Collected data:
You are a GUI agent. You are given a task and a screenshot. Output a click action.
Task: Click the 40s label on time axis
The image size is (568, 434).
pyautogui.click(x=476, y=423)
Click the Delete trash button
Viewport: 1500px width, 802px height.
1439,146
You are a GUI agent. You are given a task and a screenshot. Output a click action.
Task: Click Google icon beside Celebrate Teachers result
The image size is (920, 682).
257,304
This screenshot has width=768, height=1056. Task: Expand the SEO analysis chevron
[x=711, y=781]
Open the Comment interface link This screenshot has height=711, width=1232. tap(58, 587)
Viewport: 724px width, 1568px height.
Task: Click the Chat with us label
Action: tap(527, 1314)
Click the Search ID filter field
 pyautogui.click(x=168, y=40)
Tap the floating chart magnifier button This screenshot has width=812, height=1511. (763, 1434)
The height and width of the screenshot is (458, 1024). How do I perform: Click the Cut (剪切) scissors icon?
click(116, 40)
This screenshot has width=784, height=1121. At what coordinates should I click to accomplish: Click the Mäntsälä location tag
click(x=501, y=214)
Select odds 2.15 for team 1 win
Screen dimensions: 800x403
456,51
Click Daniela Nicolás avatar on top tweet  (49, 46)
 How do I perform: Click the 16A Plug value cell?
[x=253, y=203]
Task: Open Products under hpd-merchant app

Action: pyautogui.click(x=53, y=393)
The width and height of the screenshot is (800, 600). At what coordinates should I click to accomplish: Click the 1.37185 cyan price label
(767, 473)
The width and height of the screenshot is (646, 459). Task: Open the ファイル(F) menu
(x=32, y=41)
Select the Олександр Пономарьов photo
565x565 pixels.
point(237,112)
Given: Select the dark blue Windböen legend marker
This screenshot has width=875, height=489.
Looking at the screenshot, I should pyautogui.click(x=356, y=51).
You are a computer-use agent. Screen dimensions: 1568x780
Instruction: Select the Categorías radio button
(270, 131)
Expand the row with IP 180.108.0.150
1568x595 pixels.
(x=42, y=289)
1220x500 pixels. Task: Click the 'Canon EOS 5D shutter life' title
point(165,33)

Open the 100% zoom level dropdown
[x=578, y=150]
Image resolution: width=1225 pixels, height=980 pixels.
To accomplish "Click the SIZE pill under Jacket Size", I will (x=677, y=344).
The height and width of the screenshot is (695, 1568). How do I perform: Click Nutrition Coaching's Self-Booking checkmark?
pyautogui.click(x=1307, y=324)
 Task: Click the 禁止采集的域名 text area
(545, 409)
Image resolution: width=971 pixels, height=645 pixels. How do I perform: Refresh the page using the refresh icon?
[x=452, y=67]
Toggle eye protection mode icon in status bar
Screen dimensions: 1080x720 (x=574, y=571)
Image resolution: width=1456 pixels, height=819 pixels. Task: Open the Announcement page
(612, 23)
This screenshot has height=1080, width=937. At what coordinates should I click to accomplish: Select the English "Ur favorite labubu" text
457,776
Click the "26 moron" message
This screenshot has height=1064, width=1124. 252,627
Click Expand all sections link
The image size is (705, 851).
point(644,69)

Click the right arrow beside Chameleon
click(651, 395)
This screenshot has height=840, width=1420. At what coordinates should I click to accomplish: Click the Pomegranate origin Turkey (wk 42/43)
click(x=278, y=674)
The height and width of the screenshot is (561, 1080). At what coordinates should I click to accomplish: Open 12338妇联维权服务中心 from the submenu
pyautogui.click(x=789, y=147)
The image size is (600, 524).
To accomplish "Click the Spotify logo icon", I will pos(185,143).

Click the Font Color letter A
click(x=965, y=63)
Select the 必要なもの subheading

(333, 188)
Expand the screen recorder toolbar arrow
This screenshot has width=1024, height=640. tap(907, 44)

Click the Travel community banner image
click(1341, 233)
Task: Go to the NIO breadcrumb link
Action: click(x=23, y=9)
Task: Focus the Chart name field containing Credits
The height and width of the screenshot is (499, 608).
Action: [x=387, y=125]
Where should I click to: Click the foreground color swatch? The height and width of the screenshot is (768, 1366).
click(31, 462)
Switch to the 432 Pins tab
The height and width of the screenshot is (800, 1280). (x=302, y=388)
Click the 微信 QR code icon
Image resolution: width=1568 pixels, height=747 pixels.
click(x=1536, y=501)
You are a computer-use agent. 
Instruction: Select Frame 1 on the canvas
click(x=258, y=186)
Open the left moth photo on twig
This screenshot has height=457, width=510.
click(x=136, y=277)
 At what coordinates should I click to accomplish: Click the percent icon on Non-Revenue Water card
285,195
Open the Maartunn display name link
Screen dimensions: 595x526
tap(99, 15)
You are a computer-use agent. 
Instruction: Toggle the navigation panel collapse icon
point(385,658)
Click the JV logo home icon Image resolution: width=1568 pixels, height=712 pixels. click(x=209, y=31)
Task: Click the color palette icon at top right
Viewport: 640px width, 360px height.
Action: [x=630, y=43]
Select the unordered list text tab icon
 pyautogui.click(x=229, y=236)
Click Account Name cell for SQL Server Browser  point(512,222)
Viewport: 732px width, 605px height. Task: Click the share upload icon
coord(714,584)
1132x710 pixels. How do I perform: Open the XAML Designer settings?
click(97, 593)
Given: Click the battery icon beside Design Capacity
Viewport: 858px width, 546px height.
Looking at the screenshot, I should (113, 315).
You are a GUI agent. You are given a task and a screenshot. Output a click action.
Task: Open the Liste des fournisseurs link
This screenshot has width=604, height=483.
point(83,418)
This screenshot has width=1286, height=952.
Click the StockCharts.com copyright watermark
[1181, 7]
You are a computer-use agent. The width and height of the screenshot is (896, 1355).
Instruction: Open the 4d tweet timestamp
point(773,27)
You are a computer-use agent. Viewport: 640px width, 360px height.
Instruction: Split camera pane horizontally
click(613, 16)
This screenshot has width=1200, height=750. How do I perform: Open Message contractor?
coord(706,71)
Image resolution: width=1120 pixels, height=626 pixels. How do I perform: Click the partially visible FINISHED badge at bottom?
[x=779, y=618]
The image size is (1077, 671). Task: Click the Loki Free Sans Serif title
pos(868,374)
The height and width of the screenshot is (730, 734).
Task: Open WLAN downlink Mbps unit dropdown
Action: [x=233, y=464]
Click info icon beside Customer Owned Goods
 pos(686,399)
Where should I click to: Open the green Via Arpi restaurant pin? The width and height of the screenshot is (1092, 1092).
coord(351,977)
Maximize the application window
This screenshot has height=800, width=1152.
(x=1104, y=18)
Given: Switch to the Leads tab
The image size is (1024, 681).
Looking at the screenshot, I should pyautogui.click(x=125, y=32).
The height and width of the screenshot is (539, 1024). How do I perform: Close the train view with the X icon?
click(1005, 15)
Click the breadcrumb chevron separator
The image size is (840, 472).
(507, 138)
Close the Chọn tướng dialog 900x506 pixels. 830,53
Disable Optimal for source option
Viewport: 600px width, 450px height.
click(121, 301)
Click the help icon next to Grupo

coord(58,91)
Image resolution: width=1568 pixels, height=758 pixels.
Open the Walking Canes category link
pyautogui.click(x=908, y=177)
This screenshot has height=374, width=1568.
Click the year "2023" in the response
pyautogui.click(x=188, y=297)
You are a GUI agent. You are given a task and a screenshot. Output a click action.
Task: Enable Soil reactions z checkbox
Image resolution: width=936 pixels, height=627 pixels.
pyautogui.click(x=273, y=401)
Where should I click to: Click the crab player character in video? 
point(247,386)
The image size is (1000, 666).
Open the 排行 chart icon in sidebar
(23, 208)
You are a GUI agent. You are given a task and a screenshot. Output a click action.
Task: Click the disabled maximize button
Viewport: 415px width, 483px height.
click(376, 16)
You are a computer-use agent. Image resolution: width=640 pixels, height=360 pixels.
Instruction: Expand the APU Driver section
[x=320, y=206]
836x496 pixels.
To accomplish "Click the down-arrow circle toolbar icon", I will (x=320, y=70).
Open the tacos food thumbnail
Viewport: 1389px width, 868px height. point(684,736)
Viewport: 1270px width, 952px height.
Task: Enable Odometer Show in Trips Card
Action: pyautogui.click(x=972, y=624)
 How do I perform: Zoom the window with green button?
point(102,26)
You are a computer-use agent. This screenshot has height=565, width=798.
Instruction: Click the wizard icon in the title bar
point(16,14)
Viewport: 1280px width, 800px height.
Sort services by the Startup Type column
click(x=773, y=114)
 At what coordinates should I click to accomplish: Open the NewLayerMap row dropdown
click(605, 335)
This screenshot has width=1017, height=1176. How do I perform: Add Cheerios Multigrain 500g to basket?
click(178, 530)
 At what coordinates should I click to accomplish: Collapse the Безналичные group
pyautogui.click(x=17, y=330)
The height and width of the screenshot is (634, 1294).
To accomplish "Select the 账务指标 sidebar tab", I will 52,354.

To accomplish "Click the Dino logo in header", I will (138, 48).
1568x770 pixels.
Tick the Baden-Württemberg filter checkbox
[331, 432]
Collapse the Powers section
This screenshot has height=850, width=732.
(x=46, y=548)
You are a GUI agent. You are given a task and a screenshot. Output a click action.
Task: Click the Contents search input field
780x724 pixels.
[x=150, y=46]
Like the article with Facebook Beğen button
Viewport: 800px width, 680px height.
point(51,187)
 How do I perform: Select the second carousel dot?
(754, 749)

What you are asked to do ▸
Copy out each line of the records that holds the string "computer".

Solution for this problem ▸
You are a computer-use agent. Screen dimensions: 1568x780
You are a computer-use agent. 
You are a computer-use agent. 
You are a computer-use agent. The width and height of the screenshot is (896, 1355).
You are a computer-use agent. Viewport: 640px width, 360px height.
You are a computer-use agent. Image resolution: width=640 pixels, height=360 pixels.
You are a computer-use agent. This screenshot has height=565, width=798.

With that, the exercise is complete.